Jusqu’au bout, la session de l’Assemblée nationale aura été agitée. Ce mercredi 15 juin, après un examen à huis clos du rapport de la commission spéciale et temporaire chargée d’examiner les cas d’absences non autorisées et non justifiées au cours des sessions de mars et septembre 2021, cinq députés ont vu leurs mandats invalidés. En d’autres termes, ils sont désormais tout simplement exclus de l’Assemblée.
Tous siègent dans l’opposition et trois sont membres du Front commun pour le Congo (FCC) de Joseph Kabila. Il s’agit d’Henri Mova Sakanyi, ancien ministre de l’intérieur sous Joseph Kabila ; d’Adolphe Muzito, Premier ministre de l’ancien président de 2008 à 2012, désormais en froid avec son allié Martin Fayulu ; de Papy Niango, initiateur d’une pétition au mois d’avril visant à destituer le président de l’Assemblée, Christophe Mboso ; du député Luc Munimbalimba ; et de Marie-Anne Mushobekwa, membre de la cellule de crise du Front commun pour le Congo (FCC) et une des voix très critiques vis à vis-à-vis de Félix Tshisekedi.
« Coup de fil de la présidence »
Dans un tweet, celle-ci s’est d’ailleurs élevée contre cette décision. Elle a justifié ses absence en expliquant que son mari et ses deux fils avaient été très malades du Covid-19, qu’ils avaient été hospitalisés dans une clinique et qu’elle avait présenté des « documents médicaux fiables » à la commission de l’Assemblée. Elle voit dans son invalidation une décision politique, assurant que « son nom a été ajouté après coup » à la liste des députés exclus « après un coup de fil en provenance de la présidence ».

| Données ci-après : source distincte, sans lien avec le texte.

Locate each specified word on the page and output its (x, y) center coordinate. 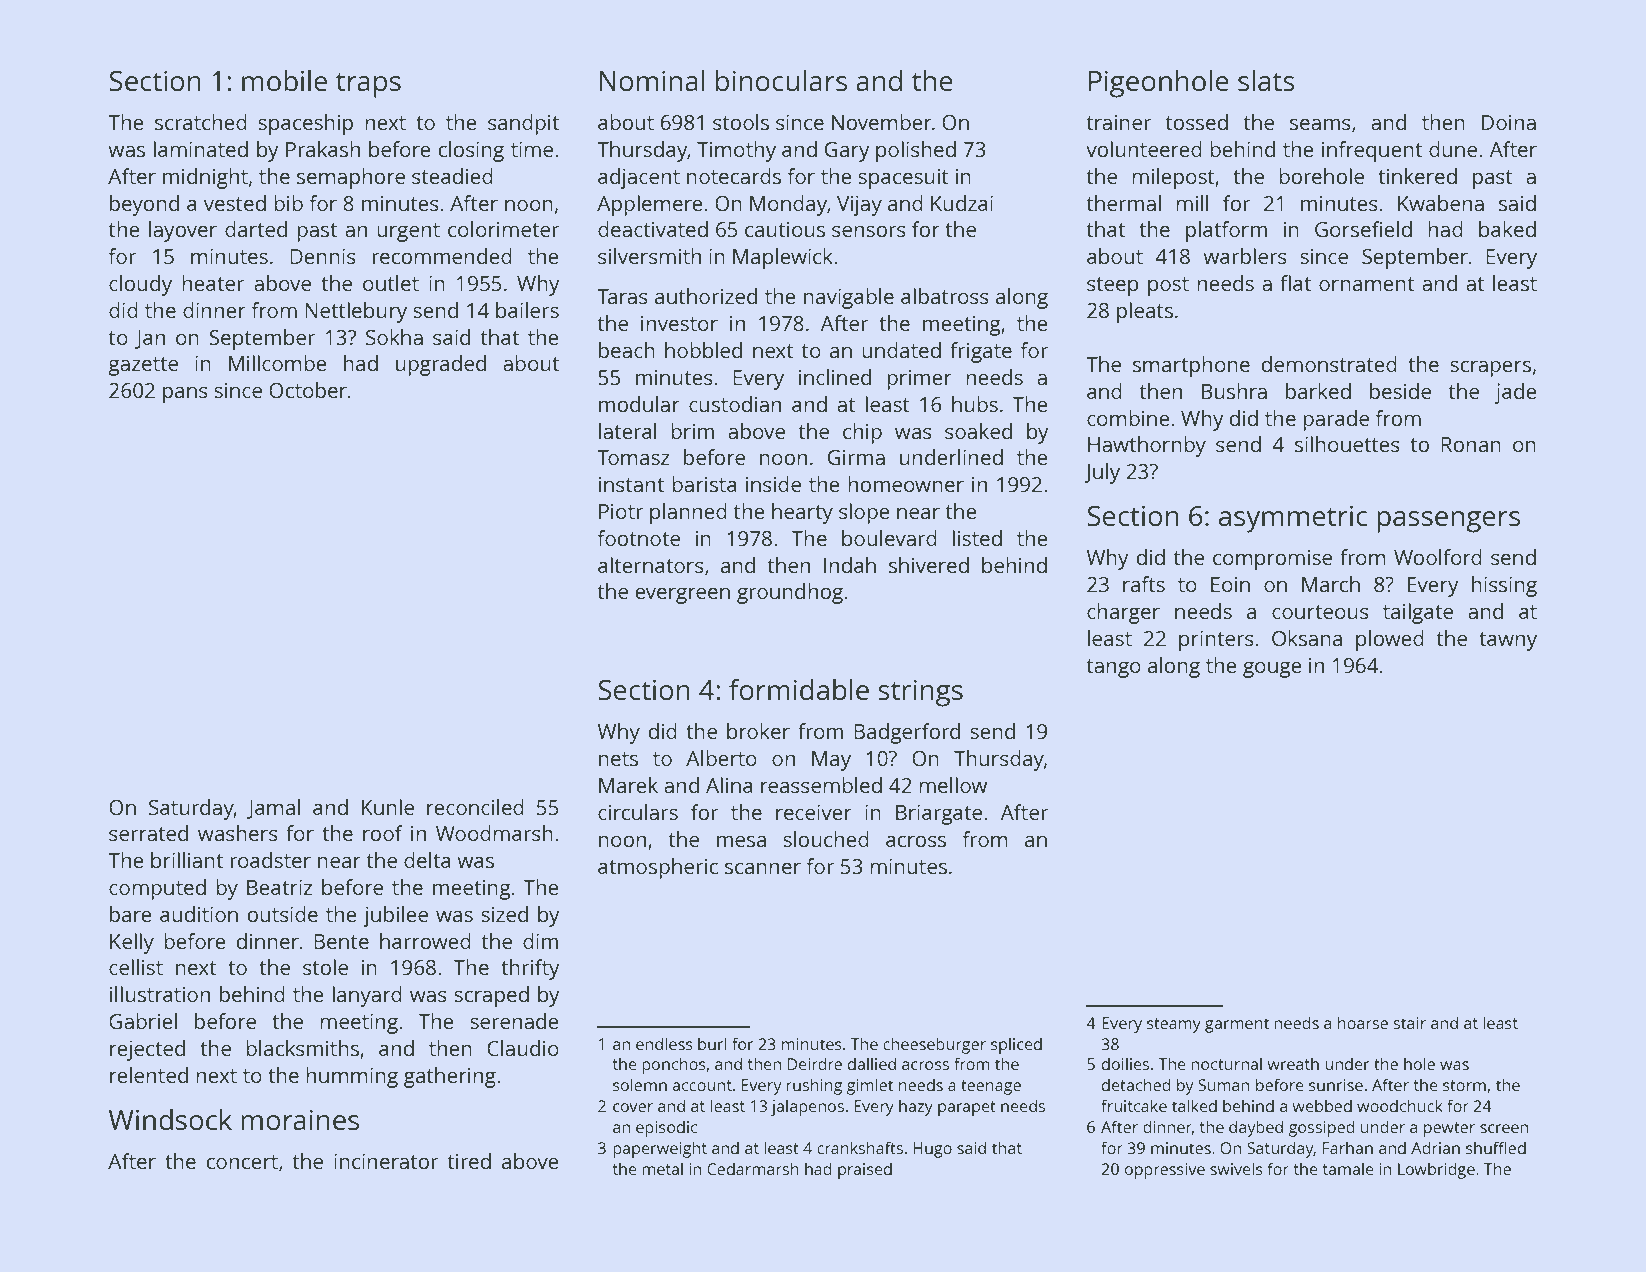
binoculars (781, 80)
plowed (1390, 640)
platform (1226, 231)
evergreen (682, 596)
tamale (1348, 1168)
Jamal (273, 809)
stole (325, 967)
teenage (991, 1087)
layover (183, 231)
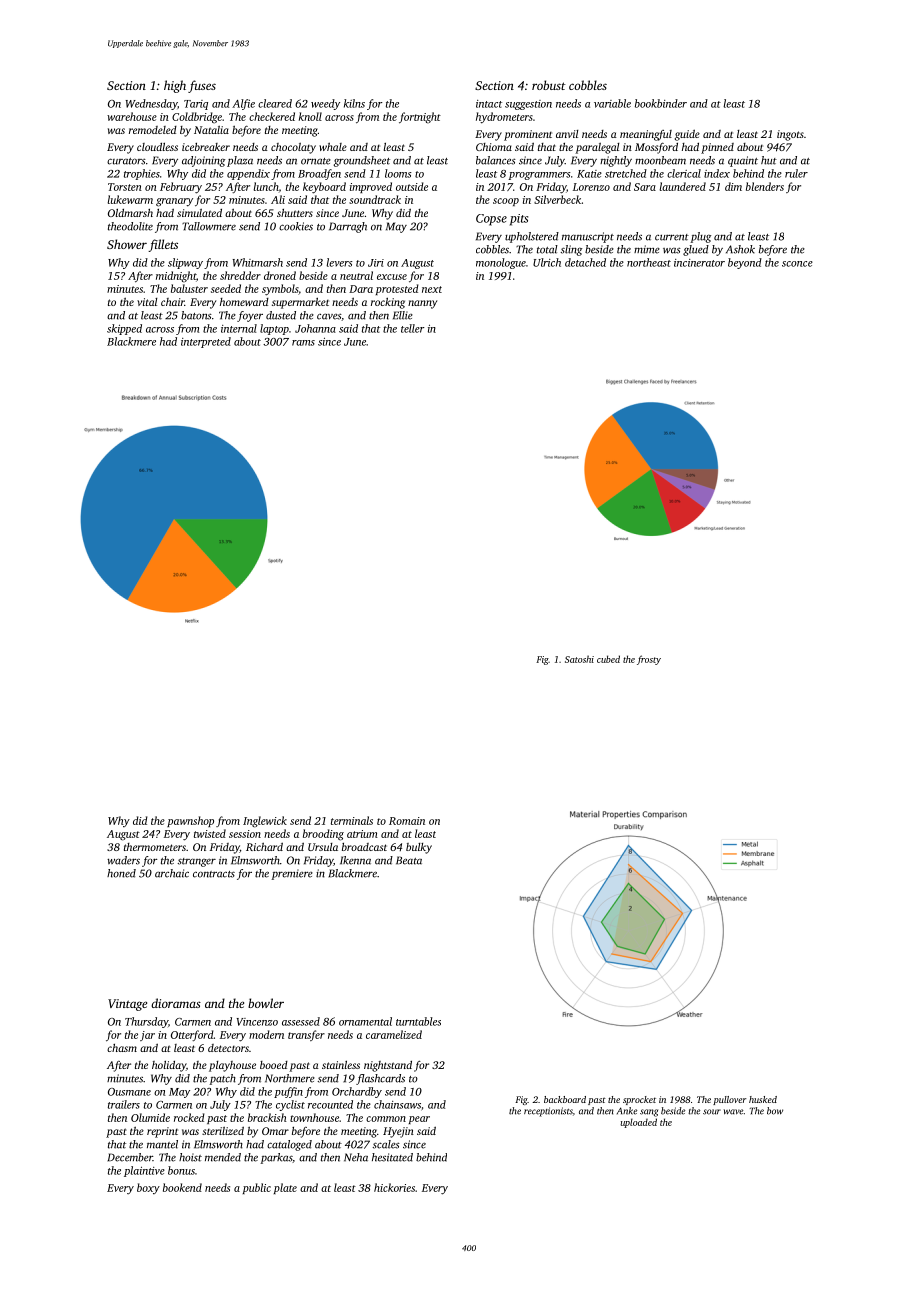  Describe the element at coordinates (638, 1123) in the document. I see `uploaded` at that location.
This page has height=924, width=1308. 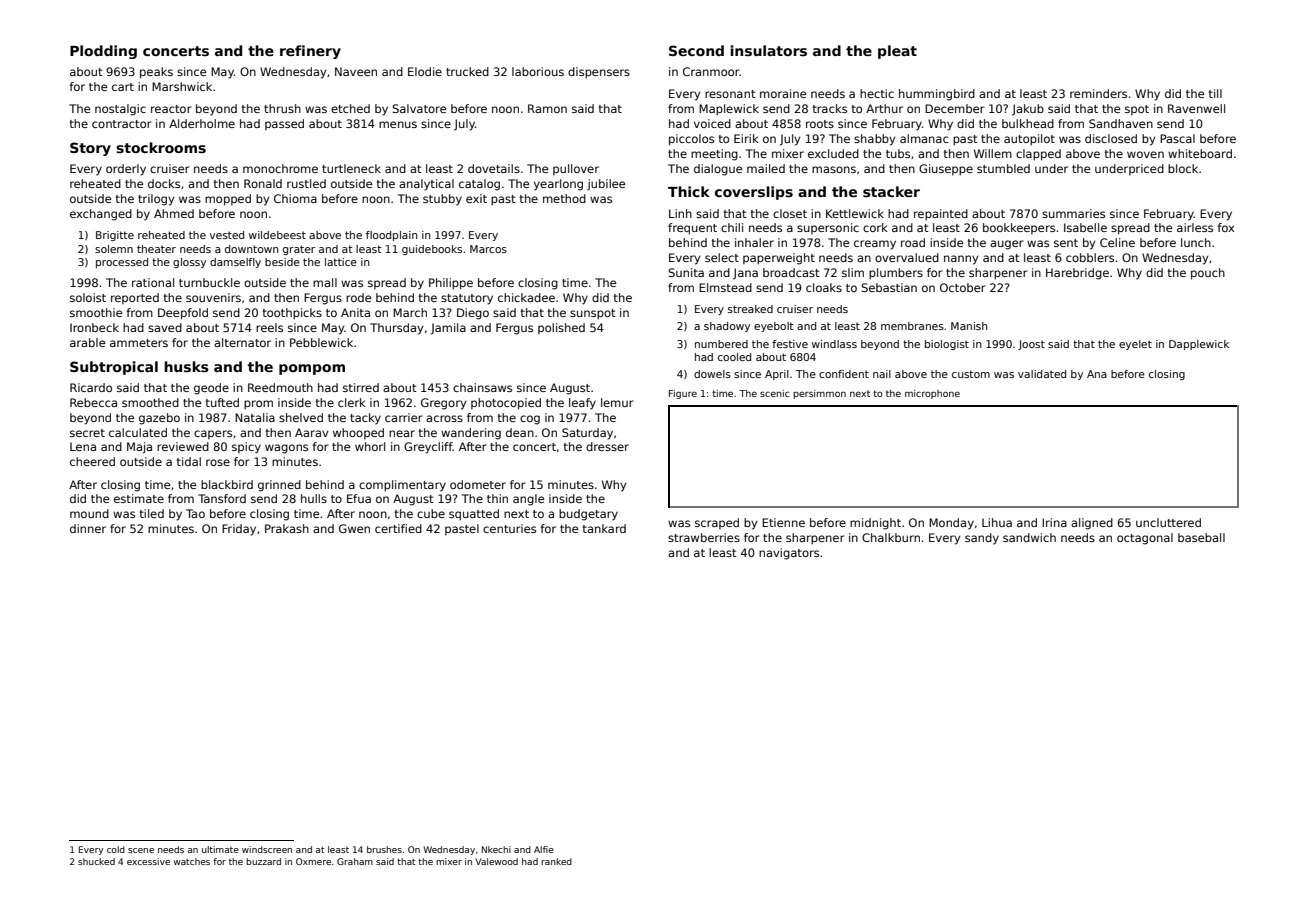 I want to click on sandy, so click(x=982, y=539).
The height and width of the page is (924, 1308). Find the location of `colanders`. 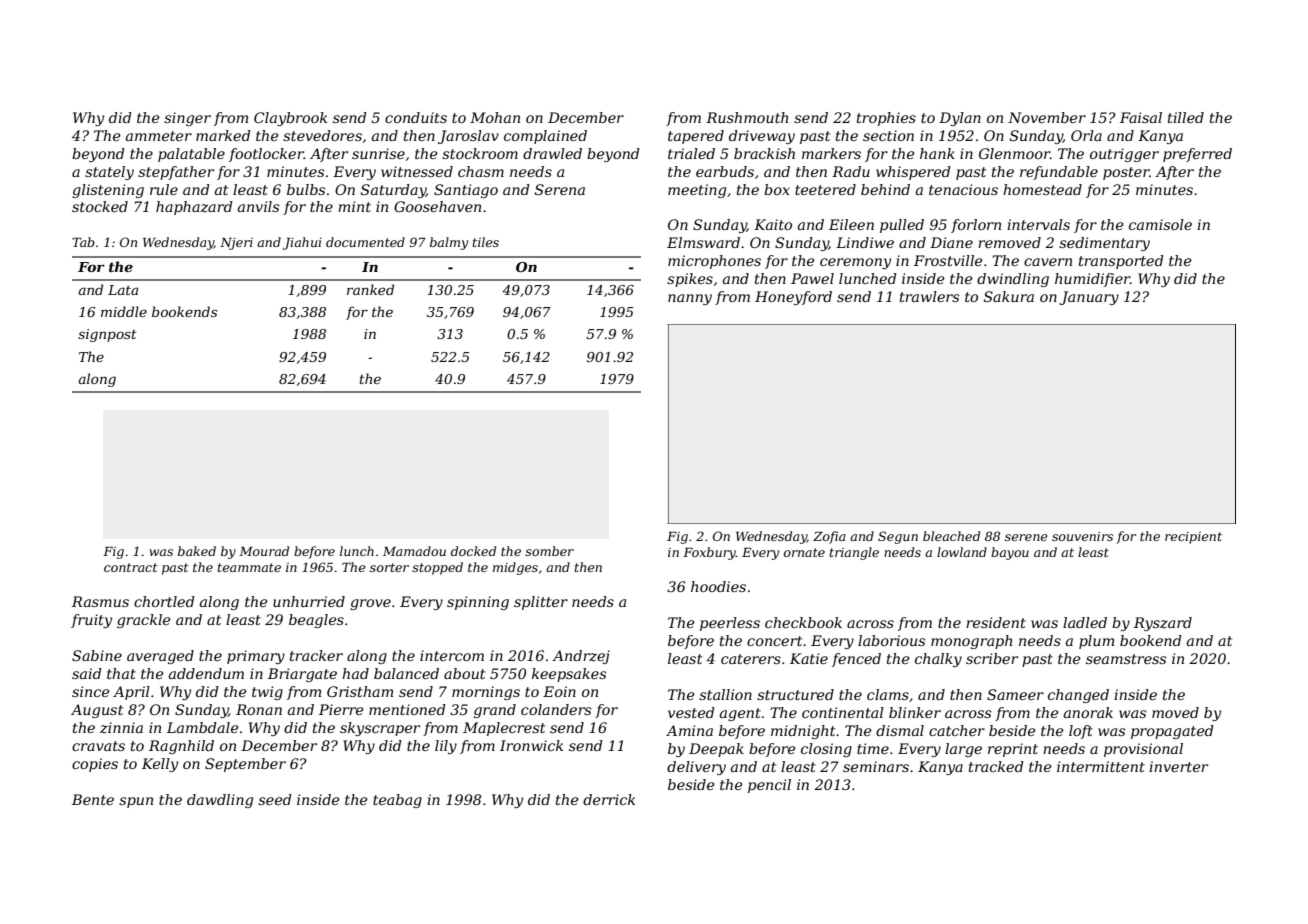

La majorité de mes collègues de l'union sacrée présents dans la salle ont été SCANDALISÉS lrsq'on a cité mon nom pcq'ils me voient souvent aux plénières. Mon nom a été rajouté au manuscrit dans la salle après un coup de fil en provenance de la PRÉSIDENCE m'ont dit deux collègues.
— Mushobekwa Marie-Ange (@MushobekwaMa) June 15, 2022
Le parti de Joseph Kabila a quant à lui « condamné » une « décision injuste et irrégulière ». « Le FCC usera de toutes les voies possibles pour obtenir le rétablissement de ses députés », approuve Raymond Tshibanda, le coordonateur de la cellule de crise du FCC. Jaynet Kabila, députée et sœur jumelle de l’ancien Président, a elle aussi crié au scandale et dénoncé des « violations massives » de la Constitution et du règlement intérieur de l’Assemblée nationale.
Des précédents
Ces sanctions avaient déjà été utilisées par le passé, c’était alors en 2013, sous la présidence de Joseph Kabila à l’encontre de proche de son plus fervent opposant, Étienne Tshisekedi. L’assemblée nationale alors dirigée par Aubin Minaku, avait notamment invalidé le mandat de l’actuel président Félix Tshisekedi, d’Eugène Diomi Ndongala, et d’Antipas Mbusa Nyamwisi pour absence prolongée et non autorisée.
À l’époque, ces députés ne siégeaient pas suite à un appel de l’Assemblée lancé par Étienne Tshisekedi. Celui-ci voulait ainsi dénoncer une Assemblée « corrompue » et des résultats « truqués » de l’élection présidentielle de 2011.
Du côté du pouvoir, un député de la majorité estime que les personnalités visées « ne représentent rien ». « Ce sont tout de même des voix de moins pour l’opposition » lors des votes, reconnait-il néanmoins. Cette décision intervient alors que le débat politique est focalisé sur la situation dans l’Est de la RDC, où les attaques du M23 ont repris avec force et alors que Kinshasa dit voir derrière ces agressions la main rwandaise, ce que Kigali dément.